Einige in der Informationstechnologie führende Unternehmen der Welt sind bereits mit dem Ausbau des Internets der Dinge befasst. General Electrics »Industrial Internet«, Ciscos »Internet of Everything«, IBMs »Smarter Planet« sowie Siemens’ »Nachhaltige Stadtentwicklung« sind nur einige der vielen Initiativen, die gegenwärtig im Gange sind, um eine intelligente Infrastruktur für die Dritte Industrielle Revolution in die Wege zu leiten, die Stadtviertel, Städte, Regionen und Kontinente zu einem, wie Branchenkenner es nennen, globalen neuronalen Netzwerk zu verbinden vermag. Konzipiert ist dieses Netz als offen, dezentral und kollaborativ; es gibt jedem an jedem Ort und zu jeder Zeit die Möglichkeit, sich einzuklinken und mithilfe bereitstehender Big Data neue Applikationen zu schaffen, mit denen sich sein Alltagsleben im Nahezu-null-Grenzkosten-Bereich führen lässt. Anfangs waren sich die Weltkonzerne, die sich für das IdD stark machten, selbst nicht ganz sicher, was genau den grundlegenden Betriebsmechanismus der Plattform konstituieren sollte. 2012 lud mich Cisco nach Berlin ein, um mit einer Reihe von IT-Vorständen seiner Firmenkundschaft die Dritte Industrielle Revolution zu diskutieren. Im Jahr darauf lud mich Siemens ein, mich mit ihrem damaligen CEO Peter Löscher zu treffen, dem Global Board und zwanzig der Chefs seiner weltweiten Divisionen. In den Chefetagen beider Konzerne war das Interesse am Internet der Dinge sehr groß.

Meinen Vortrag bei Cisco begann ich mit der Frage, was allen Infrastruktursystemen der Geschichte gemeinsam sei. Infrastruktur erfordert drei Elemente, die jeweils mit den anderen interagieren, damit das System als Ganzes funktioniert: ein Kommunikationsmedium, eine Energiequelle und einen logistischen Mechanismus.

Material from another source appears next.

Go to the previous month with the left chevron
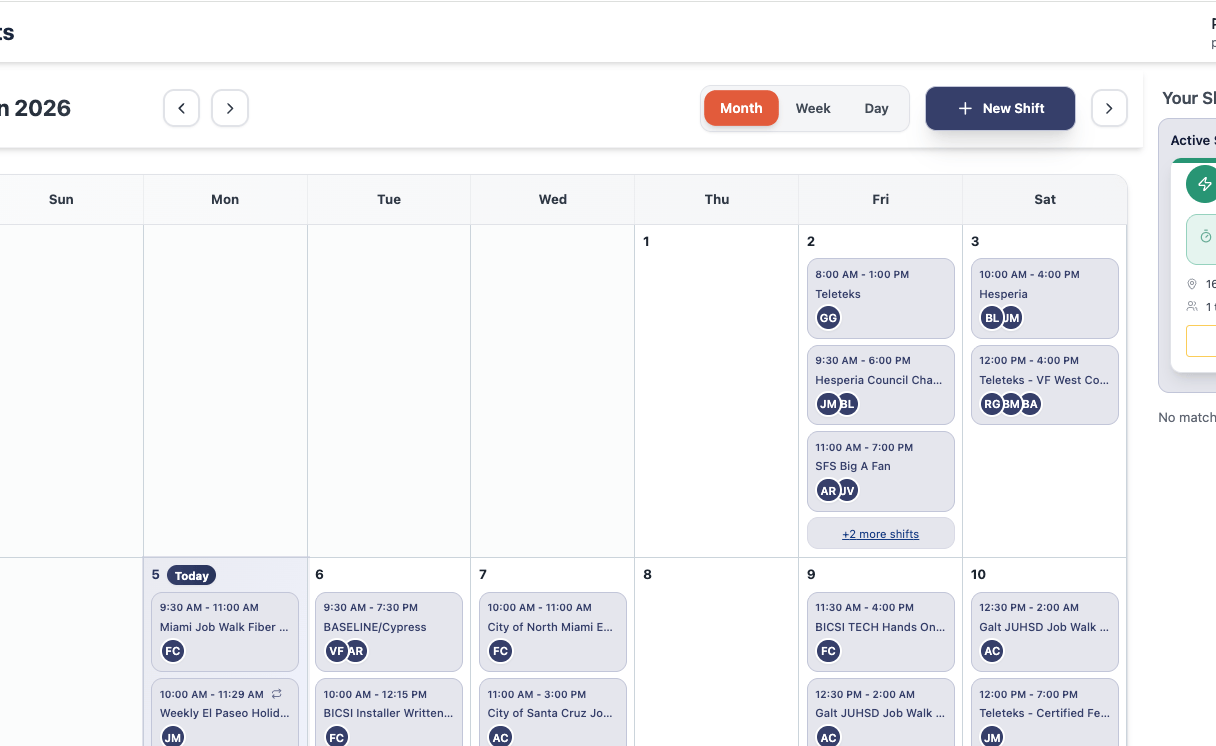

In diesem Sinne lässt sich Infrastruktur als eine prothetische Erweiterung sehen, als eine Möglichkeit zum Ausbau des sozialen Organismus. Nimmt man ihr die Möglichkeit zu kommunizieren, die Energiequelle und ihre Form der Mobilität, hört die Gesellschaft auf zu funktionieren.

Wie bereits erwähnt, setzt sich das IdD aus einem Kommunikationsinternet, einem Energieinternet und einem Logistikinternet zusammen, die gemeinsam als Betriebssystem funktionieren. Ziel ist die unablässige Suche nach Möglichkeiten zur Erhöhung thermodynamischer Effizienz und der Produktivität bei der Organisation von Ressourcen, der Produktion und Verteilung von Gütern und Dienstleistungen sowie dem Recycling von Abfallstoffen. Jedes dieser Internets ermöglicht die Arbeit der anderen. Ohne Kommunikation lässt sich wirtschaftliche Aktivität nicht verwalten. Ohne Energie lassen sich weder Informationen schaffen, noch lässt sich etwas transportieren. Ohne Logistik bewegen wir wirtschaftliche Aktivität nicht über die Wertschöpfungskette. Zusammen bilden diese drei Betriebssysteme die Physiologie des neuen ökonomischen Organismus.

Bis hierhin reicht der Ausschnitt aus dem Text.